Thursday, 30 April 2015

Diary entry, 1994


Erica calls me a couple of days after Thanksgiving.  We talk for a while about work and debts and boyfriends.  I thought I knew everything but now I realize I know almost as close to nothing as you can get without having fallen here on accident from another planet.

Searching

Beware that, when fighting monsters, you yourself do not become a monster... for when you gaze long into the abyss, the abyss gazes also into you.


― Friedrich Nietzsche

Wednesday, 29 April 2015

Diary entry, April 21, 2014


She has a memory.  One beautiful memory.  Carefully held in the palm of her hands, so that no one else might find it and steal it.  She must leave it nowhere.  It must always remain with her.  The memory of that one summer morning, while they still slept.  The pavement of the driveway cool on her bare feet as she stepped into the shadow cast by the huge Mountain Ash in the front yard, the sun burning golden at the edges.  No one must have this moment.  This moment must never be touched.

Because she must hold it so close and so carefully, she cannot hold onto any others.  She lets the pictures framed in broken glass fall through her fingers.  There must only be one world.  One world, underneath the tree, where no one else exists.  Let the others sleep.  Let them all sleep.  She is a girl standing in the shadow of a golden halo.  She must never step out.  She must live here forever.


if you must hear a story here is one for you if you must hear a story i know one or two if i tell you a story i will only laugh if i tell you a story it will surely be quite daft once upon a time in a room without a view there was a little girl or maybe one or two he was strange he was weird he was a big buffoon he had dandruff in his hair he liked to play the spoons there was a connection you see between the first group and the last there was a line between the trees when he was at last invited back bring the little girl see if this time she will learn bring the little brat after all it is her turn but the little girl was bad and ugly through and through at last they all gave up and tossed her in this room you cannot come back they whispered into her ear you belong to us but we don’t want you here so now she skips off into a night without a gentle end she looks behind for the plagues that they might send i am one of them whether i am here or there i am one of them my life you cannot spare la la la la you cannot break the wall la la la la it’s a hundred feet tall guarded all around by a thousand beastly men their axes and their spikes pointed square at her neck la la la la here it is I smile la la la la we knew this all the while humdumdedum together we will go humdumpudum ours is not to know

Tuesday, 28 April 2015

The view from inside


January's Relapse


Most remained here with me

I gave some to the wind                       the wind that separated my toes

but something stayed crept poked inside
mocking me with icicle whispers to
never mind the frost outside
inside is just as cold

whatever stole into my pillowcase
left me silenced
crystallized the dripping ceiling
buckled the paneled walls

I could never begin to wonder how
it came to happen
how I whimpered for it to go away     
yet still forgetting to scrape off the scent
that yesterday is a dangerous thing

this something has left my cheekbones bruised
this something has cut into my knuckles
why God has given me these fingernails                      I do not know

but maybe forgiveness hides in the mattress
maybe in the frozen droplets trapped
on the branch’s edge...

Most remains here with me

Monday, 27 April 2015

Unfinished


The Man Who Could, But Didn't (Pt. 1)


Joe lived in the mountains.   He thought they were the most beautiful mountains in the world.  Every evening when he watched the sky turn orange behind them, he felt like the luckiest person alive.

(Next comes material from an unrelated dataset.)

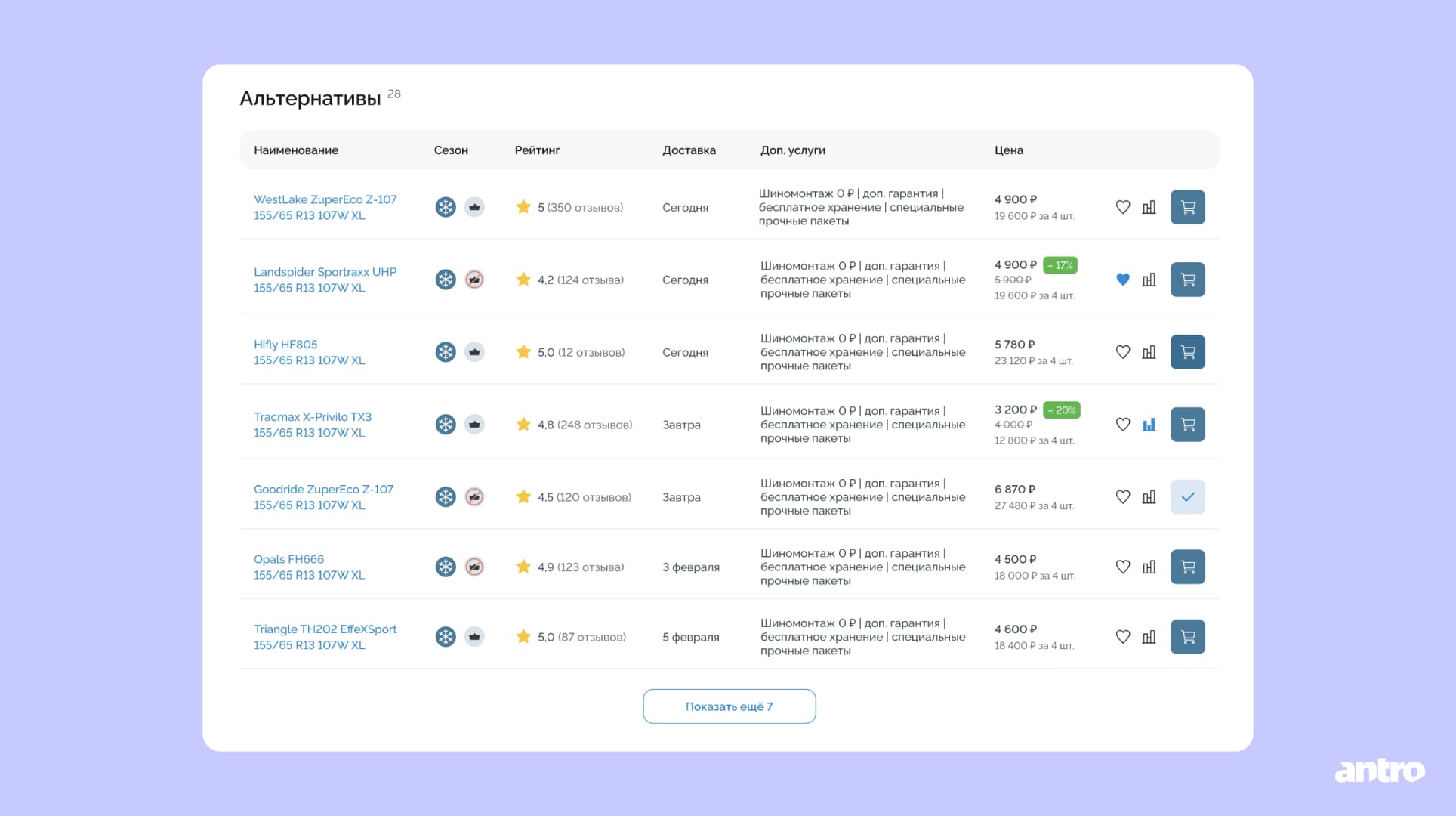Add WestLake ZuperEco Z-107 to cart
Viewport: 1456px width, 816px height.
pyautogui.click(x=1187, y=207)
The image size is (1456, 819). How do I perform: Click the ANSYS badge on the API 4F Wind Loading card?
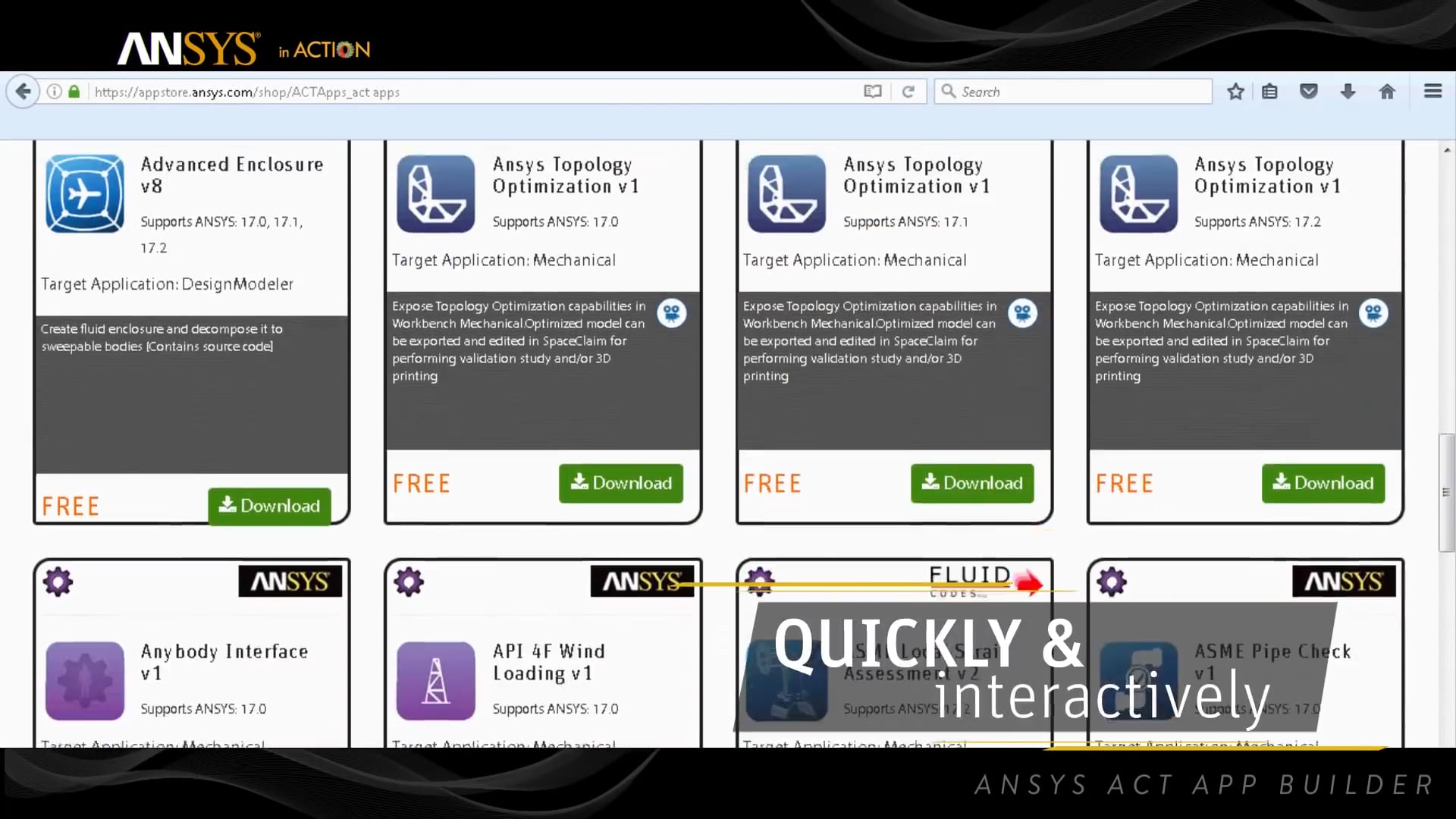[x=642, y=581]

In the morning Joe would wake up happy, because he loved his job.  He worked at the bottom of tallest mountain, where he operated the ski lift.  As a child he used to watch the ski left ascending into the sky and the people disappear into the clouds like angels.  Nothing made him happier now than to be the one who helped the skiers fly up into the heavens.

And there were many, many skiers.  In Joe’s village everyone loved to ski—everyone, that is, but Joe.  He had never liked it.  His parents had tried to make him learn, but gave up in despair when he insisted on going down the bunny hill on his bum, no matter what they promised him.  He didn’t even care when his older brother Will made fun of him and called him a scaredy cat.  The moment he strapped skis on he felt cold and miserable.  Speed did not interest him.  He was content to appreciate the mountain from the bottom.

So Joe attached himself to the people who operated the ski lift and they taught him all about it.  By the time he was done with school he already had his dream job waiting for him.  Will, who had made the local ski team as an alternate, pretended he didn’t know who Joe was whenever he was in line for the lift.  Joe didn’t mind.  He didn’t much care for Will either.

One day Joe received a call from Jilly, the operator at the top of the ski lift.   She loved working at the top of the mountain as much as Joe loved working at the bottom.  “I don’t feel very well,” she told Joe.  “Do you think you could come up here and take over?”

Reluctantly Joe agreed.  He usually avoided riding the ski lift at all costs.  Jilly needed help, however, so Joe left his assistant Mark in charge, strapped on his skis, and felt himself transported up into the mists.